Cyber Security

PFS (Perfect Forward Secrecy)

In cryptography, forward secrecy (FS), also known as perfect forward secrecy (PFS), is a feature of specific key agreement protocols that gives assurances that session keys will not be compromised even if the private key of the server is compromised.

Forward secrecy protects past sessions against future compromises of secret keys or passwords. By generating a unique session key for every session a user initiates, the compromise of a single session key will not affect any data other than that exchanged in the specific session protected by that particular key. Forward secrecy further protects data on the transport layer of a network that uses common SSL/TLS protocols, including OpenSSL, which had previously been affected by the Heartbleed exploit.

If forward secrecy is used, encrypted communications and sessions recorded in the past cannot be retrieved and decrypted should long-term secret keys or passwords be compromised in the future, even if the adversary actively interfered, for example via a man-in-the-middle attack.

Overview

A public-key system has the property of forward secrecy if it generates one random secret key per session to complete a key agreement, without using a deterministic algorithm.
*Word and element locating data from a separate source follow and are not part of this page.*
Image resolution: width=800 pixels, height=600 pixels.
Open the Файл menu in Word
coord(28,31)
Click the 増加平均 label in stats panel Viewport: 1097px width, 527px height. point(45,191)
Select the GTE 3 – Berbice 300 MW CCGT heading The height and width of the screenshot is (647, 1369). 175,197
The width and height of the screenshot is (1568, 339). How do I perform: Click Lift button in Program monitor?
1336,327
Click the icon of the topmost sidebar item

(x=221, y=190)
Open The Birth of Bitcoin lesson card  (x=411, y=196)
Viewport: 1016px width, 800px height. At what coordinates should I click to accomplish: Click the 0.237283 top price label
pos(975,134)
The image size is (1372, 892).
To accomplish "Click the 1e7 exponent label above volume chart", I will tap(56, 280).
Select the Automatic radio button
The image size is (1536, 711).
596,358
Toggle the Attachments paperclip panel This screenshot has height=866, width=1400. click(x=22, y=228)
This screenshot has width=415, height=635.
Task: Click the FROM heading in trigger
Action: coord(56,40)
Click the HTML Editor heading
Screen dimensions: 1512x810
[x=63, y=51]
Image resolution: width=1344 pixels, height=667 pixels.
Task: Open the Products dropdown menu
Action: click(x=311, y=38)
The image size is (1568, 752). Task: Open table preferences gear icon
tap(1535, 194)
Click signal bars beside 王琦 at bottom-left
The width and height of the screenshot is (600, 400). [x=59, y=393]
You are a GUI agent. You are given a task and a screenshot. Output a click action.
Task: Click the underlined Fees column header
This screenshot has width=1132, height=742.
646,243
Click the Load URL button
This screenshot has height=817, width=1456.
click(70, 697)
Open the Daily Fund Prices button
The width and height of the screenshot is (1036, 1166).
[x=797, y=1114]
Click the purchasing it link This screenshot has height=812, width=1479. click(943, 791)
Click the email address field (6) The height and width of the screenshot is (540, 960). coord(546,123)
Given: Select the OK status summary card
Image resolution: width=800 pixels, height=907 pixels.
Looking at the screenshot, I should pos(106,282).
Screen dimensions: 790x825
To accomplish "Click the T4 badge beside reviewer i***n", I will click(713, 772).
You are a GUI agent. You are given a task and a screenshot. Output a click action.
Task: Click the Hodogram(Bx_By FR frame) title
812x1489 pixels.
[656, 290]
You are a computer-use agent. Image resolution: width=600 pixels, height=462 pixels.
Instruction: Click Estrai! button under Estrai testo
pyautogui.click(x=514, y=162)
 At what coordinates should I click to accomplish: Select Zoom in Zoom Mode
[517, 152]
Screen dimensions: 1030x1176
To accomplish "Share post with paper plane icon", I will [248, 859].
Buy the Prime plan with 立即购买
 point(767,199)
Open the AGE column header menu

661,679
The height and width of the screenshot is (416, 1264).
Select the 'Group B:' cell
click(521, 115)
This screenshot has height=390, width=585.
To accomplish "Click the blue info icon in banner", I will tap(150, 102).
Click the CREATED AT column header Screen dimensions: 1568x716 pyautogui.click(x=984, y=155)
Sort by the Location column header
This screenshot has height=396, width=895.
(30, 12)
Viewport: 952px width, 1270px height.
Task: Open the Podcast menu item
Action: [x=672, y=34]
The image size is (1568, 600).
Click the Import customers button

This means that the compromise of one session cannot compromise others as well, and there is no one secret value whose acquisition would compromise multiple sessions.

This is not to be confused with the perfect secrecy demonstrated by one-time pads; when it is used properly, the one-time pad involves multiple parties agreeing on a set of disposable keys by communicating it fully in private—without a formalized key agreement system—and then using each key for one message only.